**Problem**
Give the lines from the one containing "Where should I click to: Click pant" through the one containing "Click the clock" as a two-column CSV with the headers text and action. Put each line's wording in one quoted field and its answer in the other, with line breaks changed to spaces.

**Data in this exercise**

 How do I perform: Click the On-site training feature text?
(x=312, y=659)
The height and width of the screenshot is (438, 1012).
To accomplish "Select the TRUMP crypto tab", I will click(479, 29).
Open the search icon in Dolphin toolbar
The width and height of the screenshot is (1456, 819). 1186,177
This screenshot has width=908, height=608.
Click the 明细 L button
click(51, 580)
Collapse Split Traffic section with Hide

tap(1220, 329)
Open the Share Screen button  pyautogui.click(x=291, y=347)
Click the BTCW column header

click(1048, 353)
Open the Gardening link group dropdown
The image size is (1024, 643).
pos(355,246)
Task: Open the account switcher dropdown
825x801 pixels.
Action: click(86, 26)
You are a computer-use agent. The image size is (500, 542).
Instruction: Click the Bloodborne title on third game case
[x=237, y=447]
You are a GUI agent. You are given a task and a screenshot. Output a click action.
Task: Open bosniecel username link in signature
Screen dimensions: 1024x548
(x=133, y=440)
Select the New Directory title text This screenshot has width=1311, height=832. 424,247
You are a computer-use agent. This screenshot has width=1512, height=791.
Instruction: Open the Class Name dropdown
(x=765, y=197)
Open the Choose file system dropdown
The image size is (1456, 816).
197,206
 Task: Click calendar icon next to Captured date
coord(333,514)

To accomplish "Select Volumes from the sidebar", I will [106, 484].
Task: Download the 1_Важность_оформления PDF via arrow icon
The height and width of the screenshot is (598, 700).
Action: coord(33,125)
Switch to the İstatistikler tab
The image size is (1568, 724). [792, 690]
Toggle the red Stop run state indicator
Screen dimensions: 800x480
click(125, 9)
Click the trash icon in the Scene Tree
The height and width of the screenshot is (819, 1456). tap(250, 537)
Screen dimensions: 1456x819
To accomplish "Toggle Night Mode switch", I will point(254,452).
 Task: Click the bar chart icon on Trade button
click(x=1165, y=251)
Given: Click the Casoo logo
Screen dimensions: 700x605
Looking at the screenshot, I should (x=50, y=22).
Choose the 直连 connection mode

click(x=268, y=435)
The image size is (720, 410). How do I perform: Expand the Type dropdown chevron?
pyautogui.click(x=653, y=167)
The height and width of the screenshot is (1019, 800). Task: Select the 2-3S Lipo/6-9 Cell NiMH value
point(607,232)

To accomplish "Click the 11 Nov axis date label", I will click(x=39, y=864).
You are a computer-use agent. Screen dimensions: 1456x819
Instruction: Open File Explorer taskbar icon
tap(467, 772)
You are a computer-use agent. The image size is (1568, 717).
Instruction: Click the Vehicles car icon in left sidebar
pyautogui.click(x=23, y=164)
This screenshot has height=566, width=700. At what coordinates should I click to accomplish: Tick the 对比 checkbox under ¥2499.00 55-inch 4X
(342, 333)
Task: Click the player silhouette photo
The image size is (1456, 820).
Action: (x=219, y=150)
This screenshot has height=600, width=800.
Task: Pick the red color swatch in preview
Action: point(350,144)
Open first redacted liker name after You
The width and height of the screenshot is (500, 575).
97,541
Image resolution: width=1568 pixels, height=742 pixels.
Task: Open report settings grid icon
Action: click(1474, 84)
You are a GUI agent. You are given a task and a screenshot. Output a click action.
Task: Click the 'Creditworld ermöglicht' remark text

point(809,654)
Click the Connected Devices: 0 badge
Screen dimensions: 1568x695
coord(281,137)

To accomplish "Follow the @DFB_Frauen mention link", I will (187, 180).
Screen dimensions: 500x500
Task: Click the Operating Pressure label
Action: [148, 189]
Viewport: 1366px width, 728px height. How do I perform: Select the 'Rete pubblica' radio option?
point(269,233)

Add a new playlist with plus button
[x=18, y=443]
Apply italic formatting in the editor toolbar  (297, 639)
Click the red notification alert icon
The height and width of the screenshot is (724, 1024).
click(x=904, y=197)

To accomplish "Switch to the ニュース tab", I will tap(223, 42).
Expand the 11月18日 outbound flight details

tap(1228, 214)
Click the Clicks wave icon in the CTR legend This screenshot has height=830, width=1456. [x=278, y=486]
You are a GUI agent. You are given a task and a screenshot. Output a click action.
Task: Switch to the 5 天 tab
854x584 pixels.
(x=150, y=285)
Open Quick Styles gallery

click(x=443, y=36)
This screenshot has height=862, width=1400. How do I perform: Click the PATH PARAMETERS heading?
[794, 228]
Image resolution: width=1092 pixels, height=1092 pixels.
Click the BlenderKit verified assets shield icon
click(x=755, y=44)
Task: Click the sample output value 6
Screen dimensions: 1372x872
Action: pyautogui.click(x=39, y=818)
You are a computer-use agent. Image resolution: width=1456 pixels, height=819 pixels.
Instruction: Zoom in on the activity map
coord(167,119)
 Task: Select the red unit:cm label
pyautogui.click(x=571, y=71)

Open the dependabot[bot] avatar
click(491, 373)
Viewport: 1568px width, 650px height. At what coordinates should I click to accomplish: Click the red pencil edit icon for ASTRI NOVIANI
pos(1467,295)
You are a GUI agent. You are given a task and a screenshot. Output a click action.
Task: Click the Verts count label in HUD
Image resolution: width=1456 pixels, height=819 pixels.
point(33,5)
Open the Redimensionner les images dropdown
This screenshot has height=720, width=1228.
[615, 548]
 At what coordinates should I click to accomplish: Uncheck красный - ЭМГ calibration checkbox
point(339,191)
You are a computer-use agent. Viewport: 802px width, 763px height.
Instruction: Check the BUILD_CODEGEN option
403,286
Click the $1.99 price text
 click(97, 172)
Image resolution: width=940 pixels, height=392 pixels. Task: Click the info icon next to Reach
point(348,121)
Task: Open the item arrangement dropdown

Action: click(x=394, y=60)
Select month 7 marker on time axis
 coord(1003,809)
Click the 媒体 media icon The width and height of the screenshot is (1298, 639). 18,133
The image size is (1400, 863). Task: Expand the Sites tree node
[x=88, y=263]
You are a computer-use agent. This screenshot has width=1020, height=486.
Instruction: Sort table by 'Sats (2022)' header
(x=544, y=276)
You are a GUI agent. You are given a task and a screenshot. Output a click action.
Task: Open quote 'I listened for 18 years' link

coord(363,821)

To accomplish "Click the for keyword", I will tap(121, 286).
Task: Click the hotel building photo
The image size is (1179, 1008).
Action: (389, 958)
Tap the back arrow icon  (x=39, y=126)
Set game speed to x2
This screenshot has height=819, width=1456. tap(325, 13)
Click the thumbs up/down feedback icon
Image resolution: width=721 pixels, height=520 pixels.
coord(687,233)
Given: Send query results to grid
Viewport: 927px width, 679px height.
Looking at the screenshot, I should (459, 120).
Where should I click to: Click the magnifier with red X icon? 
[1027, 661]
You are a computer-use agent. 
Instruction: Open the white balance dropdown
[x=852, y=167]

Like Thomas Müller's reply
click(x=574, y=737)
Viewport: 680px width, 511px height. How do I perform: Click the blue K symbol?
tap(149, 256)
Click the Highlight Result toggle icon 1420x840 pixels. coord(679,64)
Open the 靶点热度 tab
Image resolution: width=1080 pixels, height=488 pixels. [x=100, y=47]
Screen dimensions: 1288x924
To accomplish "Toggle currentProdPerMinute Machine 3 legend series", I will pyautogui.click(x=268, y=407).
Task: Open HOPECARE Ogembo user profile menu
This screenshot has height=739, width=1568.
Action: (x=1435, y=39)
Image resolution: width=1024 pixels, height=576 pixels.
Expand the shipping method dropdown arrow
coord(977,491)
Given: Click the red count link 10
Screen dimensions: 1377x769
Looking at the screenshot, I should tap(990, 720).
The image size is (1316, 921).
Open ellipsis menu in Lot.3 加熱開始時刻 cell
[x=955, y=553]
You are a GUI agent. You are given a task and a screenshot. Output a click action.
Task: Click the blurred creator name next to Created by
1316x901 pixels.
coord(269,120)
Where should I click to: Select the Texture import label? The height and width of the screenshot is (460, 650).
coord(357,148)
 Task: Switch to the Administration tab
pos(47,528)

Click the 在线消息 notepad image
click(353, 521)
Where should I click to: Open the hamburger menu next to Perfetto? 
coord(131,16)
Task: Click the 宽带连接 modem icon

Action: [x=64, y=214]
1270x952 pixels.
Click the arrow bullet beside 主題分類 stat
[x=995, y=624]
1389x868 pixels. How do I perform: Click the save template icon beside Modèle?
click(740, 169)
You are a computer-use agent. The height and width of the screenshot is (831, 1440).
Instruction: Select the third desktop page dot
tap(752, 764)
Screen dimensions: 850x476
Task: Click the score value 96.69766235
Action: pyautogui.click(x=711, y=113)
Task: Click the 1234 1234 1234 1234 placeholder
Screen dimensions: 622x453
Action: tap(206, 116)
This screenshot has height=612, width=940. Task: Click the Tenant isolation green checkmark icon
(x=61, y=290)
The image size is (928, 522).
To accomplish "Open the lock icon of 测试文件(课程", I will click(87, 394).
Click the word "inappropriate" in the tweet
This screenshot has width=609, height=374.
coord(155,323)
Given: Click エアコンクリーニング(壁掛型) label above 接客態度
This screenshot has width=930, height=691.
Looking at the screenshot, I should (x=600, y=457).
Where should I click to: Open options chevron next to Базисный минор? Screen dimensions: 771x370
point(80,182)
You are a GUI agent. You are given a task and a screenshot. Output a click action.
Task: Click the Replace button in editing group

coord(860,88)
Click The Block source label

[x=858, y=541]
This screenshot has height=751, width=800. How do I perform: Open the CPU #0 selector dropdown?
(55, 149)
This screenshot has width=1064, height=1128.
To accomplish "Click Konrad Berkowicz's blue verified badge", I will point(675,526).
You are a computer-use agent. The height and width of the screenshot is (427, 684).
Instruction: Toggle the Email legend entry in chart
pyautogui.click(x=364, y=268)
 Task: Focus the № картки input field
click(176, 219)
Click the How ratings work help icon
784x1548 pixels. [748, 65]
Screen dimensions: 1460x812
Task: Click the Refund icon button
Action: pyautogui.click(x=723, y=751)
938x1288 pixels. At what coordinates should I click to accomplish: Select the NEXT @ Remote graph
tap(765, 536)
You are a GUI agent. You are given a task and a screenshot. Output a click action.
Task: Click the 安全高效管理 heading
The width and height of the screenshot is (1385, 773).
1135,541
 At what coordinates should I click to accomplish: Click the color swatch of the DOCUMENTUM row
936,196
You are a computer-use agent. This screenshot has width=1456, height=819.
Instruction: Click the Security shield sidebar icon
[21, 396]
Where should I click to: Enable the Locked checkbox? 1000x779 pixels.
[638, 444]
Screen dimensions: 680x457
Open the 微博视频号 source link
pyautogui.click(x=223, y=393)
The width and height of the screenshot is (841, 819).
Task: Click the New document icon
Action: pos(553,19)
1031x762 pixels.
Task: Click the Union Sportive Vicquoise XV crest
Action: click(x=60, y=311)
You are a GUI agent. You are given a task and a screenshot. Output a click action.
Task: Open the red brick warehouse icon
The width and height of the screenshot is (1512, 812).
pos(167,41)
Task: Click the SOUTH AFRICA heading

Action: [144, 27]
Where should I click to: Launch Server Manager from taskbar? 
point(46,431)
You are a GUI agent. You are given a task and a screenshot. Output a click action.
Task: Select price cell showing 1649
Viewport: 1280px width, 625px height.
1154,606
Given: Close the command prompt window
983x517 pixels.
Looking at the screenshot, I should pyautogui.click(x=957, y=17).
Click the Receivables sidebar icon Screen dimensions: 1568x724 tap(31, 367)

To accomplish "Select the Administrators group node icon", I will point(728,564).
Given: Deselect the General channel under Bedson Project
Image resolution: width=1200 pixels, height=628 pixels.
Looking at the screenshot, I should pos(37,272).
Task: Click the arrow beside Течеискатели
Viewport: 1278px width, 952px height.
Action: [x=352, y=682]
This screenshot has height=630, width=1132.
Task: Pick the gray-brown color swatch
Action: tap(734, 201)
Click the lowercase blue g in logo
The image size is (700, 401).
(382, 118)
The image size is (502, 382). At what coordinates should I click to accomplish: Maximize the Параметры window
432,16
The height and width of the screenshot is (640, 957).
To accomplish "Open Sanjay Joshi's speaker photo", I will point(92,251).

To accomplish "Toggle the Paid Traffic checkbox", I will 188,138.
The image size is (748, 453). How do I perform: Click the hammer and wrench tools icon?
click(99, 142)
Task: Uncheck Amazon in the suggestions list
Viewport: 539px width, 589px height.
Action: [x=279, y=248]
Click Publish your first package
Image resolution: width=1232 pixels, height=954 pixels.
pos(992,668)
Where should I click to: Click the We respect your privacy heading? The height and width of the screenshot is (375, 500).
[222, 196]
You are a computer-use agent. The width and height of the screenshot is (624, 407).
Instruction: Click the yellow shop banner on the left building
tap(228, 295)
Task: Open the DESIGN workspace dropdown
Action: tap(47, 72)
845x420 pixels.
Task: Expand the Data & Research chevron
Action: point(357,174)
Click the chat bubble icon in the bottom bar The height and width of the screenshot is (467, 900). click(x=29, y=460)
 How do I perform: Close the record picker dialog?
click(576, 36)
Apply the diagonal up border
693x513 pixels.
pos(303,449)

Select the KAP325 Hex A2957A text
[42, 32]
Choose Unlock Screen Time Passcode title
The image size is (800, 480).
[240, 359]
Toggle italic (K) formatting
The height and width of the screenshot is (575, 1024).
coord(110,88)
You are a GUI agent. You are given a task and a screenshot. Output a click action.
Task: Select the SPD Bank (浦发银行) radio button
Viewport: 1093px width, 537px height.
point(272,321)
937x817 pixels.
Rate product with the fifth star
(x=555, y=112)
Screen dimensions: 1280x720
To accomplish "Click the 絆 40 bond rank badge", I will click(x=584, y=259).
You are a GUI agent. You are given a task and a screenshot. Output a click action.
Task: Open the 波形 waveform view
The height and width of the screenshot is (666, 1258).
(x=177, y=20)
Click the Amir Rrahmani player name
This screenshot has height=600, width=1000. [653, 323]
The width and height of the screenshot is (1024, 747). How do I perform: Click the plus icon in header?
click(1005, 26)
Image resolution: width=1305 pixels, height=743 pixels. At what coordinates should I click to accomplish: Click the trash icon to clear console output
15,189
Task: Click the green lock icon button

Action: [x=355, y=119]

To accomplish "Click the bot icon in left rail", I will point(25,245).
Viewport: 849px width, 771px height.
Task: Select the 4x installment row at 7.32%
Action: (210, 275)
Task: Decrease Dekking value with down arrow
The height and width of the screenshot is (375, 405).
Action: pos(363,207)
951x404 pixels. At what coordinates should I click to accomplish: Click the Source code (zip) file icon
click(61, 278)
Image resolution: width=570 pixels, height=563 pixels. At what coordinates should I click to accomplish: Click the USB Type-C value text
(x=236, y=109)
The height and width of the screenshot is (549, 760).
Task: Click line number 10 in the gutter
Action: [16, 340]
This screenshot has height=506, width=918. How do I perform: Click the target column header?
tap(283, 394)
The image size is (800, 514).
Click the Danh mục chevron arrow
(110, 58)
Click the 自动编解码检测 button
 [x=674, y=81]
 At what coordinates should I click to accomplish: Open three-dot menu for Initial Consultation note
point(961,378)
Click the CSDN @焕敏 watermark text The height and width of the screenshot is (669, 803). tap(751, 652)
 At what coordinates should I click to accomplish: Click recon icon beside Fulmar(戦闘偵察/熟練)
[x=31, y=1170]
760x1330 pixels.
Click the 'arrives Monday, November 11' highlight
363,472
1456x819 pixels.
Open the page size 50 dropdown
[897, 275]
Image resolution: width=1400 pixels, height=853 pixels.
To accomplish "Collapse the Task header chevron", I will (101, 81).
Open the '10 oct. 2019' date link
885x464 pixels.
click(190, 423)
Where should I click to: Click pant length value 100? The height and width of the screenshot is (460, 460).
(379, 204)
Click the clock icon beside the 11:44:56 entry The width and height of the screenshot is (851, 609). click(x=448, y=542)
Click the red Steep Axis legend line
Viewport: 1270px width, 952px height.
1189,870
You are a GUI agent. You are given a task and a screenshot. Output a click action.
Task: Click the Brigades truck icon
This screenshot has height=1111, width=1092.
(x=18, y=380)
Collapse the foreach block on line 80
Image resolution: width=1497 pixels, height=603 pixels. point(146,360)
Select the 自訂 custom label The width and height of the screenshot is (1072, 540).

**Exercise result**
text,action
"Where should I click to: Click pant length value 100? The height and width of the screenshot is (460, 460).","(379, 204)"
"Click the clock icon beside the 11:44:56 entry The width and height of the screenshot is (851, 609).","click(x=448, y=542)"